#### [Source information]
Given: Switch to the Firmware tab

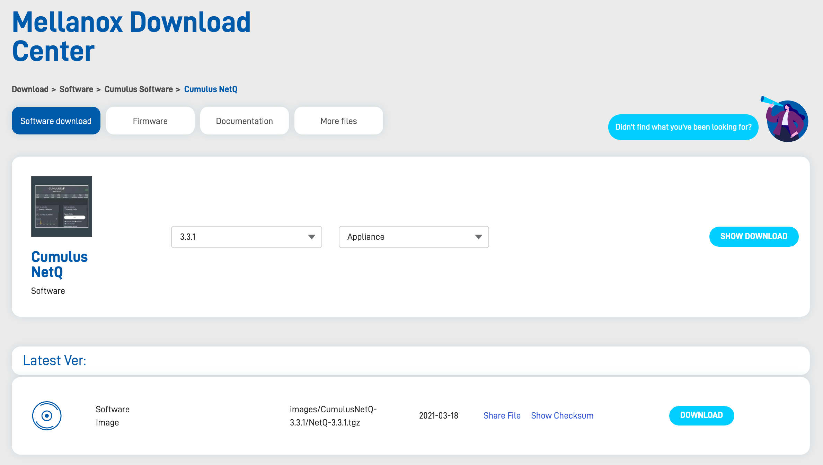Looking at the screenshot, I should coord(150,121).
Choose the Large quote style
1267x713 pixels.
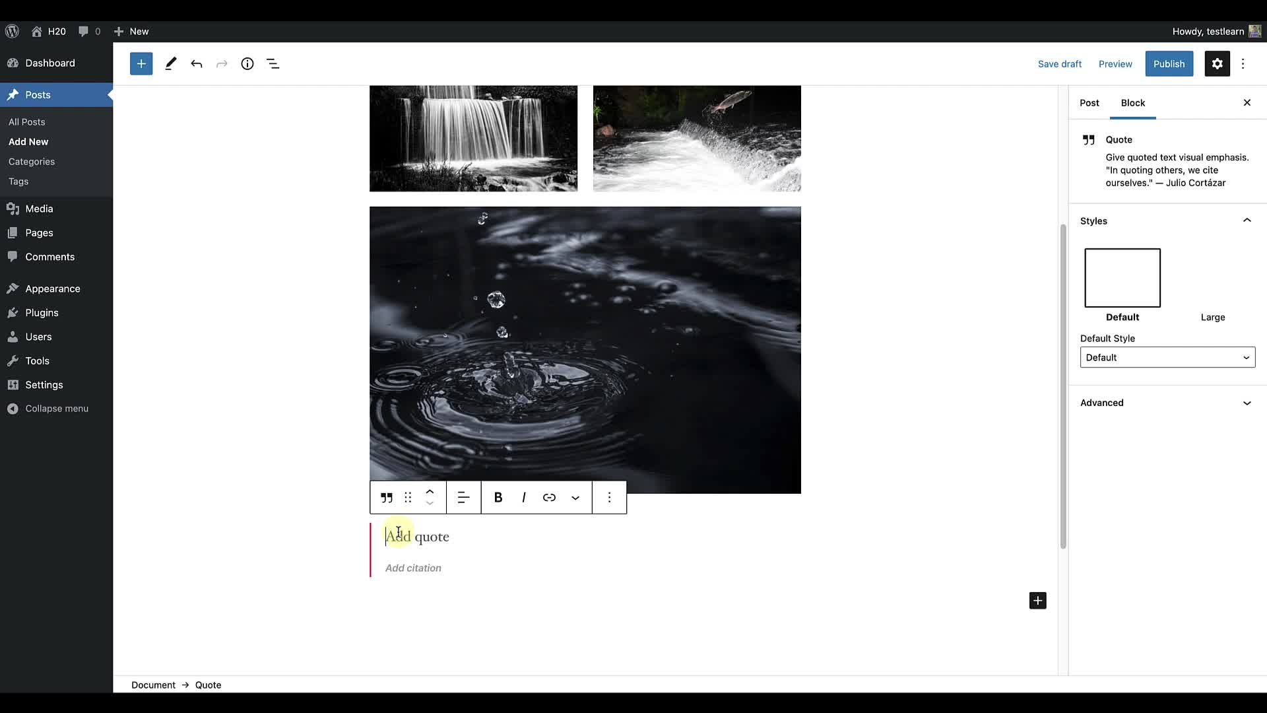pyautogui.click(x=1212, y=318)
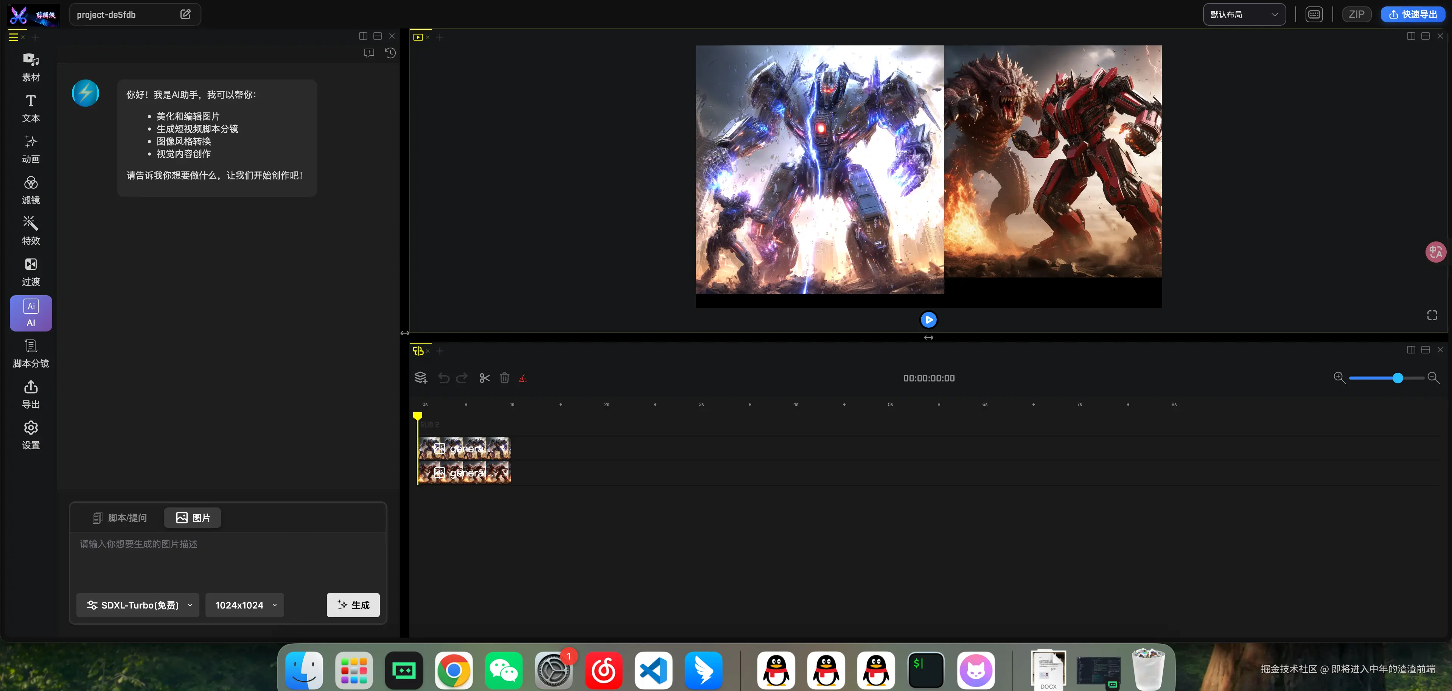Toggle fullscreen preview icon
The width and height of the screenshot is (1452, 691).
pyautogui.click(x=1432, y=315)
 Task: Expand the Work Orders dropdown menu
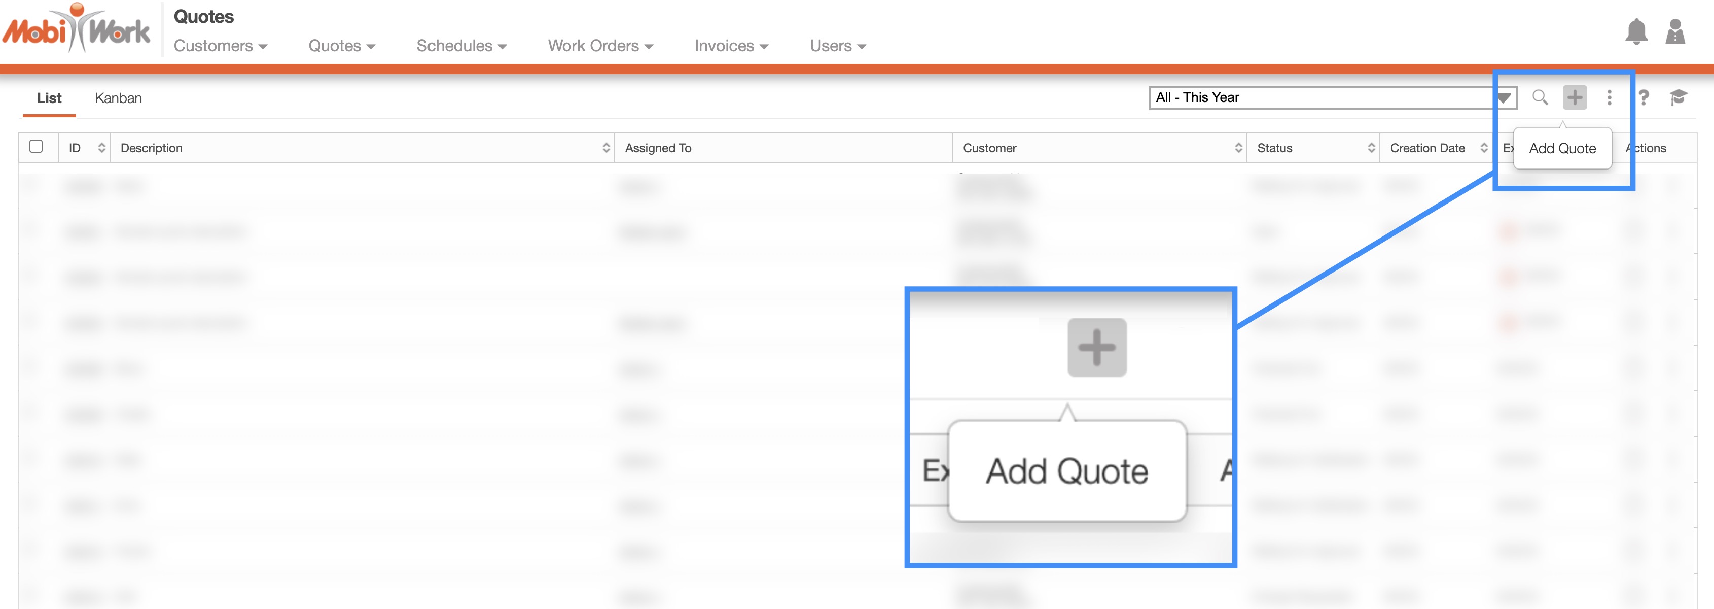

#### [Problem]
The pictures are not wanted, but every line of the listing should be duplicated exactly.

#### [Response for this exercise]
Given: Switch to the Firmware tab

Looking at the screenshot, I should coord(150,121).
Choose the Large quote style
1267x713 pixels.
pyautogui.click(x=1212, y=318)
Toggle fullscreen preview icon
The width and height of the screenshot is (1452, 691).
pyautogui.click(x=1432, y=315)
 Task: Expand the Work Orders dropdown menu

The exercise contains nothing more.